Female genital cutting/mutilation refers to all procedures in which the external genitals of a female are removed partially or completely for non-medical reasons. Female genital mutilation is also called female circumcision or female genital cutting. Despite the erroneous beliefs of many people, female genital mutilation has no health benefits.
Female genital cutting/mutilation is classified into four major types:
- Type I: Also called clitoridectomy. It involves removing the clitoris (and/or its prepuce) partially or completely.
- Type II: Also called excision. Excision involves the partial or total removal of the clitoris and the labia minora. This takes place with or without removal of the labia majora; it varies from community to community. The labia are “the lips” that surround the vagina; labia minora are the inner folds of the vulva, and the labia majora are the outer folds.Type III: Also known as Infibulation or Pharaonic type. It is the most severe form offemale genital mutilation/cutting. And it involves the narrowing of the vaginal opening by creating a covering seal. The seal is made by cutting and repositioning the labia minora and/or the labia majora. The labia minora and/or labia majora are placed side by side and stitched together for some time; sometimes, the girls’ legs are tied together. This procedure creates the covering seal. The small opening allows passage of urine and blood. This entire process occurs with or without removal of the clitoris (clitoridectomy).
- Type IV: Refers to all other harmful procedures carried out on the female genitalia for purposes that are not medical. Examples of procedures that make up type IV female genital mutilation are piercing, cauterisation, pricking, incising, and scraping the female genital area.

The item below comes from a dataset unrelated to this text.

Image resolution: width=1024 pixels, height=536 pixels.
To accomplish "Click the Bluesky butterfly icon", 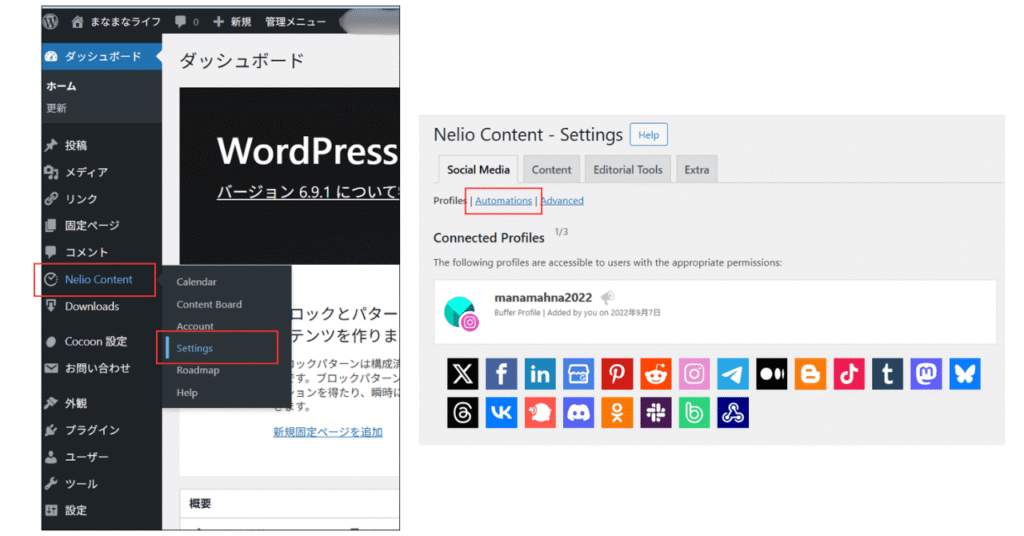I will pyautogui.click(x=965, y=374).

There are terms that are related to female genital mutilation; they are:
- De-infibulation: Is the process that cuts open the small/narrowed vaginal opening of a female who has undergone infibulation. De-infibulation can be done through a surgical procedure. Sometimes, it may occur during sexual intercourse. It is necessary to allow childbirth, and most times – to allow sexual intercourse. This procedure improves the health of the female who has undergone infibulation.
- Re-infibulation: Involves stitching the labia back together after de-infibulation.
- Incision: Involves cuts made on the clitoris, as well as cuts made in the wall of the vagina, perineum and or symphysis.
Which type of female genital mutilation/cutting (FGM/C) is most common?
Information provided by WHO shows that Type I and Type II are most common; they account for 90% of cases of FGM. Type III is performed on about 10% of women; and it is most likely to be performed in Djibouti, Somalia and Northern Sudan.